__EXTRACT__.
########################################

= Devilling =

Training period for aspiring advocates in British and Irish law

Devilling is the custom of more senior self employed barristers/advocates making use of their junior’s services to complete briefs belonging to the more senior barrister/advocate, usually without the knowledge of the attorney. Not to be confused with the period of training called pupillage or junior work undertaken by a person wishing to become an advocate in one of the English-speaking common law systems of the United Kingdom, Ireland, Hong Kong, and Australia.

Devilling cannot be done by a pupil and has to be done by a junior barrister/advocate, as it is paid work usually at a rate lower than the normal fee of the junior.

==Etymology==
While there is currently no consensus on the origin of the term, it likely was borrowed from the existing phrase 'printer's devil', (or printer's apprentice) the origin of which is also in dispute. One possible explanation is that, in the earliest stages of moveable type, most if not all printings were of bibles and biblical passages. When an error occurred with the new and complex technology, the mistake would be blamed on the Devil. As the profession grew, young apprentices were equally easy to blame, and thus became the replacement scapegoat for any errors.

==Scotland==

The prospective advocate is placed under the care of a devilmaster, who traditionally must not be a King's Counsel. The pupil follows a programme of training as laid down by the Faculty of Advocates.

The process has an ancient heritage, as it is the legal right of the Faculty of Advocates to admit persons as advocates to the Courts of Scotland. This right was apparently granted by the College of Justice.

==Ireland==

Devilling is a period of training undertaken by barristers in Ireland where they work under a more senior barrister (one who has been called for seven or more years but who is not a senior counsel) who is called their master. A barrister is called to the bar after successfully completing the course of barrister-at-law in the King's Inns, but during their first year of practice, they must devil for one year. It is common for barristers to also devil during their second year of practice.

The work is generally unpaid and there is no obligation on the master to cover the costs of the devil. A barrister who has not devilled cannot practice Irish law in Ireland, but may still be recognised as fully qualified by the bar associations of other EEA member states, and practise in those member states in accordance with the relevant European Union (EU) directives.

########################################

[Source records]
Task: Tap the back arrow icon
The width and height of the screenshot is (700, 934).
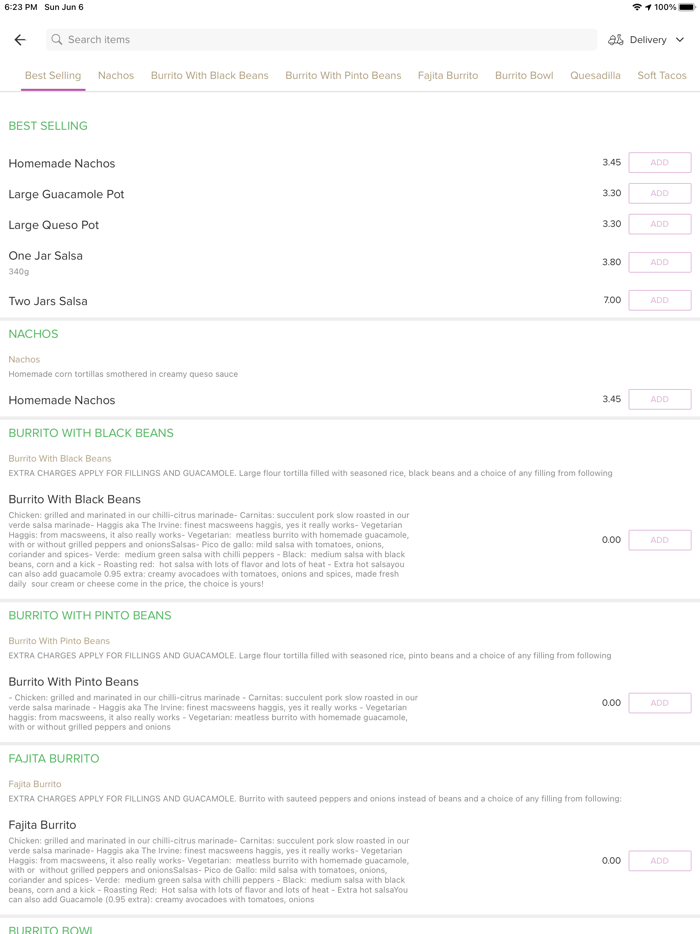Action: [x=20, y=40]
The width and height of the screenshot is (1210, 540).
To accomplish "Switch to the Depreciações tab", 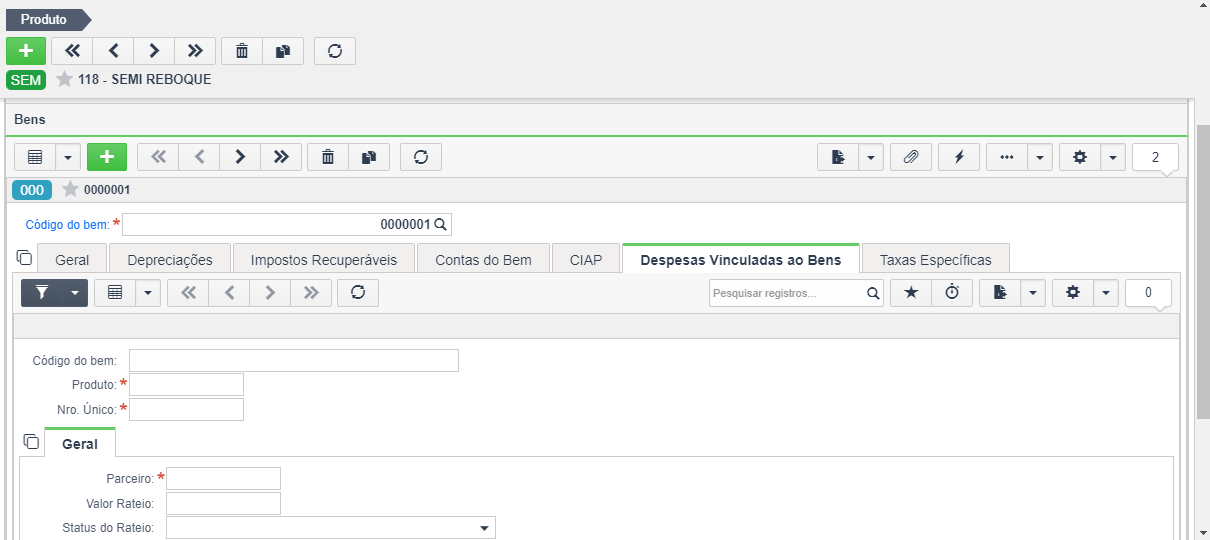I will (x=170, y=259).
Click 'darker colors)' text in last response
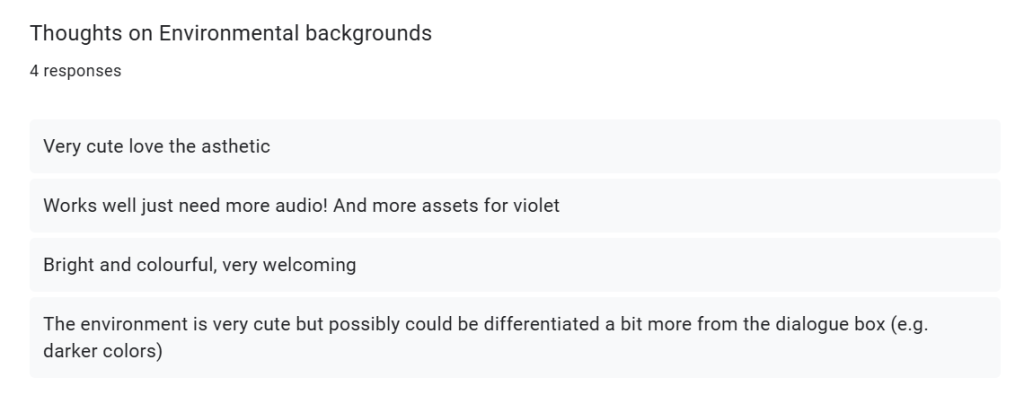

########################################

__TASKS AND EXERCISES__.
A. Reproduce the devilling text from "The process has" through "year of practice.", changing "seven" to "ten".
B. According to the devilling text, why must devilling be done by a junior barrister or advocate rather than by a pupil?

__FULL ANSWERS__.
A.
The process has an ancient heritage, as it is the legal right of the Faculty of Advocates to admit persons as advocates to the Courts of Scotland. This right was apparently granted by the College of Justice.

==Ireland==

Devilling is a period of training undertaken by barristers in Ireland where they work under a more senior barrister (one who has been called for ten or more years but who is not a senior counsel) who is called their master. A barrister is called to the bar after successfully completing the course of barrister-at-law in the King's Inns, but during their first year of practice, they must devil for one year. It is common for barristers to also devil during their second year of practice.

B. Devilling is paid work, usually at a rate lower than the junior's normal fee. That is why a junior barrister or advocate has to do it, and a pupil cannot.